▶ Written exercise 1
Answer from the harmonic balance passage:
(a) What existing code is the simulator based on?
(b) What relaxation scheme is developed to handle the size of the problems?
(c) What level does the simulator model nonlinear effects at?
▶ Written exercise 2
Summarize the harmonic balance passage in two sentences.
▶ Written exercise 3
Carry on the harmonic balance passage from its last sentence.

▶ Passage to read
○ ○ ○

# Relaxation-Based Harmonic Balance Technique for Semiconductor Device Simulation

Boris Troyanovsky, Zhiping Yu, Lydia So, and Robert W. Dutton Center for Integrated Systems Stanford University, Stanford, CA 94305

#### Abstract

Harmonic and intermodulation distortion effects play an important role in numerous analog applications, particularly in such areas as wireless communication systems. In this paper, we present a two-dimensional harmonic balance semiconductor device simulator which accurately models these nonlinear effects at the physical (drift-diffusion) level. The simulator is based on Stanford University's PISCES code, and supports the full range of physical models and features present in the time-domain version of the program. A modified block Gauss-Seidel-Newton nonlinear relaxation scheme is developed to efficiently handle the extremely large size of two-dimensional harmonic balance semiconductor device simulation problems.

## **1** Introduction

Harmonic and intermodulation distortion generated by nonlinear semiconductor components often plays a key role in the design and performance of analog RF/microwave circuits. While these distortion effects can in principle be simulated in the time domain through extensive transient analysis, the inherent frequency domain nature of the problem results in relatively poor efficiency and/or accuracy when time domain algorithms are brought to bear [1]-[3]. Not only must the transient simulations be run until all the transients have died out and the system has reached steady state, but the wide range of frequency components present in intermodulation distortion analyses necessitates an extremely large number of very small time steps.

○ ○ ○

Item-finding data
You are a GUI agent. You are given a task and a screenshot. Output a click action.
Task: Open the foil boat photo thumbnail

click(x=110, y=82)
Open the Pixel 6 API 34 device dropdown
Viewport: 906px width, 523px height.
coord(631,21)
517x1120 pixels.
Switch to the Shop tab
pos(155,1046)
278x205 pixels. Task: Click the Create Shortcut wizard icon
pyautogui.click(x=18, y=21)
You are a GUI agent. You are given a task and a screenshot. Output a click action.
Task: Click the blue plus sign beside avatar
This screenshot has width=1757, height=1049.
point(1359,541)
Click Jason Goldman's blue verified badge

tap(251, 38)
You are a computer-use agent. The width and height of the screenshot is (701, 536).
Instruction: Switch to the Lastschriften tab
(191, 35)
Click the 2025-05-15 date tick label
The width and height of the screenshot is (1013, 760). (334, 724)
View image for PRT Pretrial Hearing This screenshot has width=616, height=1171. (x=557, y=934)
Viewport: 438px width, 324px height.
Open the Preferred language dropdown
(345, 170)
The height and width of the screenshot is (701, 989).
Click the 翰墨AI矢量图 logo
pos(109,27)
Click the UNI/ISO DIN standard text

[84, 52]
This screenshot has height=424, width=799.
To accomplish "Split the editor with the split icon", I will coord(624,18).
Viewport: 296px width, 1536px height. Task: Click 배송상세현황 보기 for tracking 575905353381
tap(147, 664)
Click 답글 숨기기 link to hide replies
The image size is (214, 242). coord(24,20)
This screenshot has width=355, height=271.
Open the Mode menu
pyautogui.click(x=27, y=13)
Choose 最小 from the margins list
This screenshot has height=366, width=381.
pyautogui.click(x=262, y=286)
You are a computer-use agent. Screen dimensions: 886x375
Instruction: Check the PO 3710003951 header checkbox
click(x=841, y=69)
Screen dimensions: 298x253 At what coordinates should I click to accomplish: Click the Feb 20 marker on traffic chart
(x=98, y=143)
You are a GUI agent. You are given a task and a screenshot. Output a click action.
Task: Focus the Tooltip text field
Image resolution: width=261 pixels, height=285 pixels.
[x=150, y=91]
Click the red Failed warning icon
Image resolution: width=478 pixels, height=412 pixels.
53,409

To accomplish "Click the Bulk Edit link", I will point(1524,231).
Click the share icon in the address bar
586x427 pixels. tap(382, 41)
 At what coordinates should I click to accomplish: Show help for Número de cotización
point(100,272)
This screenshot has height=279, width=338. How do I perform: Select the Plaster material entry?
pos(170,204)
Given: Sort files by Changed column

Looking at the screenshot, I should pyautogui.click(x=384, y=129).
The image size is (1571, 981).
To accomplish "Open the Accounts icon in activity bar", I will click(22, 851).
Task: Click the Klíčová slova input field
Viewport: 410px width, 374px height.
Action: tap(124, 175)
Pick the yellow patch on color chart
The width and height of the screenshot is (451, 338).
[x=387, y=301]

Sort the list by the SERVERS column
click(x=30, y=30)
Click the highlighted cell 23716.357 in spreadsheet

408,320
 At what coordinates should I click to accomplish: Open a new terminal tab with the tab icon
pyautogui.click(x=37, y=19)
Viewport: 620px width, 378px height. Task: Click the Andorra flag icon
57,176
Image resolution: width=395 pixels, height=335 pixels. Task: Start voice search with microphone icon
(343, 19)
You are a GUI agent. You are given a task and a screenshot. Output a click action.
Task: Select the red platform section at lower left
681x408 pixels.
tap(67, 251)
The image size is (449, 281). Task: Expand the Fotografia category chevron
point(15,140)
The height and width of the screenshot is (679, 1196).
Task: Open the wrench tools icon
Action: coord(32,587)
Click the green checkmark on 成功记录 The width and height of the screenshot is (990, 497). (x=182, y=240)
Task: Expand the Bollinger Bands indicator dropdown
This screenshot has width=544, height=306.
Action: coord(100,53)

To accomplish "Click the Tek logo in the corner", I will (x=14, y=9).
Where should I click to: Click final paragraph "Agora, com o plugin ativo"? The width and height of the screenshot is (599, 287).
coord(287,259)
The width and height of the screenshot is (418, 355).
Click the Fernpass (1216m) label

○ ○ ○

▶ Result 1
(a) Stanford University's PISCES code.
(b) A modified block Gauss-Seidel-Newton nonlinear relaxation scheme.
(c) The physical (drift-diffusion) level.

▶ Result 2
Harmonic and intermodulation distortion matter in analog RF/microwave circuits, and simulating them with time-domain transient analysis is inefficient or inaccurate because of the problem's frequency-domain nature. The paper presents a two-dimensional harmonic balance semiconductor device simulator based on Stanford University's PISCES code, using a modified block Gauss-Seidel-Newton nonlinear relaxation scheme to handle the very large problem size.

▶ Result 3
Harmonic balance (HB) is a nonlinear frequency domain analysis technique which is optimally suited for obtaining the quasi-periodic steady-state solution of systems with widely varying frequency components. Although HB simulation tools are available for analog circuit designers, these programs are circuit simulators which utilize compact models or lumped equivalent circuits for the active semiconductor devices. To fill the need for a physics-based HB simulation tool, we have developed a harmonic balance version of the PISCES [4] device simulator. This two-dimensional device simulation program solves the drift-diffusion transport equations in the frequency domain, using the full complement of standard PISCES physical models. External device parasitics and packaging are handled via a mixed-mode circuit simulation capability, which accepts S- or Y-parameter descriptions of external linear elements. Simulation runs yield the spectra for terminal currents and voltages, as well as the internal distributions of potential and carrier concentrations.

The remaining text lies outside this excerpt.